О.С.: У вас это получается невероятно интересно. Так сказать, ваш личный глобализационный проект.
П.К.: Очарование различий и одновременно очарование сходства. На этом парадоксе построен наш проект с Даниэлом Каном The Unternationale, само название которого таит в себе каламбур. Вызовы нашего времени: встречи с инаковостью, страх перед своими и перед чужими, ксенофобия. Чтобы их преодолеть, их надо познать и пережить.
О.С.: Как вы сами называете жанр, в котором работаете?
П.К.: Песенное кабаре, опирающееся на несколько традиций – европейский шансон, русскую авторскую песню, еврейскую театральную и народную песню, а также на маргинальные жанры – репертуар характерных актеров, песни персонажей фильмов и спектаклей, детские песни и разные другие неожиданные влияния.
О.С.: Почему бы вы вам не открыть театр Псоя Короленко? Хорошо звучит.
П.К.: В течение нескольких лет у меня было постоянное еженедельное шоу в Москве, сначала в клубе «Апшу», а затем в клубе «Проект О.Г.И.». И сейчас я не работаю там еженедельно только по причине гастрольного образа жизни. Есть несколько проектов, в которых я участвую. Есть русско-американский ежегодный фестиваль JetЛАГ. Следующий пройдет в конце июня. В названии игра слов. Фестиваль как преодоление культурных «джетлэгов». Но это и «лаг», лагерь, только не плохой, а хороший.
О.С.: Кто для вас культурные иконы?
П.К.: В первую очередь, Владимир Короленко, его целомудренный, но не слащавый гуманизм.
О.С.: Вы много гастролируете по свету. Где себя комфортней чувствуете?
П.К.: И в России, и в поездках. Разные кайфы, дом и дорога. Их сочетание создает гармонию, без которой мне было бы очень трудно жить. Мне нужно ездить, но и возвращаться.

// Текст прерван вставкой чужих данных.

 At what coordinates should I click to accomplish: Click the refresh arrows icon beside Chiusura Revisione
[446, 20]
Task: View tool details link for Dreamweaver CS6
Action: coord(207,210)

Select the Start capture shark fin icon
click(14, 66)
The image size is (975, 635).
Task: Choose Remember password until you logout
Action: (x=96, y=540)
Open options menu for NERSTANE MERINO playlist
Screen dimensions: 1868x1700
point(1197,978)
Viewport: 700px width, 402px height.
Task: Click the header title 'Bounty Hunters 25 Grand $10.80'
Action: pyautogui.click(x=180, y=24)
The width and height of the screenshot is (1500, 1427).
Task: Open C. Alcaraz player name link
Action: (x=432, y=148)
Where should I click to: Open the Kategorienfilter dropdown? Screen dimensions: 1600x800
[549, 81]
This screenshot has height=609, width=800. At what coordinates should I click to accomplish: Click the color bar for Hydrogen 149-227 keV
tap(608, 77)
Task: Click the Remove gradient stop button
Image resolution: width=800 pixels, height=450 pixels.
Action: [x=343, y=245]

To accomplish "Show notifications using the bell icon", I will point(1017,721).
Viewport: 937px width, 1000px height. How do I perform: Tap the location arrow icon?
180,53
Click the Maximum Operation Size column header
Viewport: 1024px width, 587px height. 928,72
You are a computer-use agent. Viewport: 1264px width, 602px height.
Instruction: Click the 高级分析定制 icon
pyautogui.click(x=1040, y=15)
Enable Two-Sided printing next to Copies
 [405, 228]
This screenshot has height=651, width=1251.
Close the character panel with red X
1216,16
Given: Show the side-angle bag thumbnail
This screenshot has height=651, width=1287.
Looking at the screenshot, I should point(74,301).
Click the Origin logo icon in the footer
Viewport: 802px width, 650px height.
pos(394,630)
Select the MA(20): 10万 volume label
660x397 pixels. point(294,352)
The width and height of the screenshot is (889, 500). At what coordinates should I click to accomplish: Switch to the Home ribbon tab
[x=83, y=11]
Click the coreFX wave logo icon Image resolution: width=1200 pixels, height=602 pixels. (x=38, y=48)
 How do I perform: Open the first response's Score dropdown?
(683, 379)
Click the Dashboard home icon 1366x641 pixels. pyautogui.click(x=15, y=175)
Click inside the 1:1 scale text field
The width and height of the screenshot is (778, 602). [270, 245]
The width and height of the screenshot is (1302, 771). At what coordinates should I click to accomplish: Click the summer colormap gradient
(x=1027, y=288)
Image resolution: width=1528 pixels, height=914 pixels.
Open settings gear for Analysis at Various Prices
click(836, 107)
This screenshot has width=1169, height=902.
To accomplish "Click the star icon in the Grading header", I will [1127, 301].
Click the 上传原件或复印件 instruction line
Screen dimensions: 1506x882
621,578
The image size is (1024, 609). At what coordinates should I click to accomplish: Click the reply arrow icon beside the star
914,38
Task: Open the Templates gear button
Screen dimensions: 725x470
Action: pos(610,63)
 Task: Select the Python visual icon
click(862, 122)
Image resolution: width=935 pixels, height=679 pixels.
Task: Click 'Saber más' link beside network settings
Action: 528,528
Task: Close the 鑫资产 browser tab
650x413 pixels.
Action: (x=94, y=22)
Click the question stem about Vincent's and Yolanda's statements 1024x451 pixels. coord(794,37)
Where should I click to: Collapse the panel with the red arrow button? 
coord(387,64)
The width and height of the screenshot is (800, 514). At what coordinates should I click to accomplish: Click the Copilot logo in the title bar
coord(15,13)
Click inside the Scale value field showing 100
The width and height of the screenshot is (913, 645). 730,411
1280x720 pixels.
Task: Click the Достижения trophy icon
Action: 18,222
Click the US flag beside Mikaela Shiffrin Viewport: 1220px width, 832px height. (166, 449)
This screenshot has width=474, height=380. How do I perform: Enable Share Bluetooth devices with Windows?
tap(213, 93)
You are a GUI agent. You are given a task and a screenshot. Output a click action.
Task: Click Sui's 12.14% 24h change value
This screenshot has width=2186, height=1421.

Что касается Америки, то чем дольше провожу здесь время, чем больше общаюсь с этой страной и ее культурой, тем сложней делать какие-либо обобщения. Но мой дом – Москва, и ее вибрации мне ничто не может заменить, даже Питер. С другой стороны, не представляю себе, как бы жил, если бы не ездил в Америку и другие страны. Хорошо, что шарик такой маленький.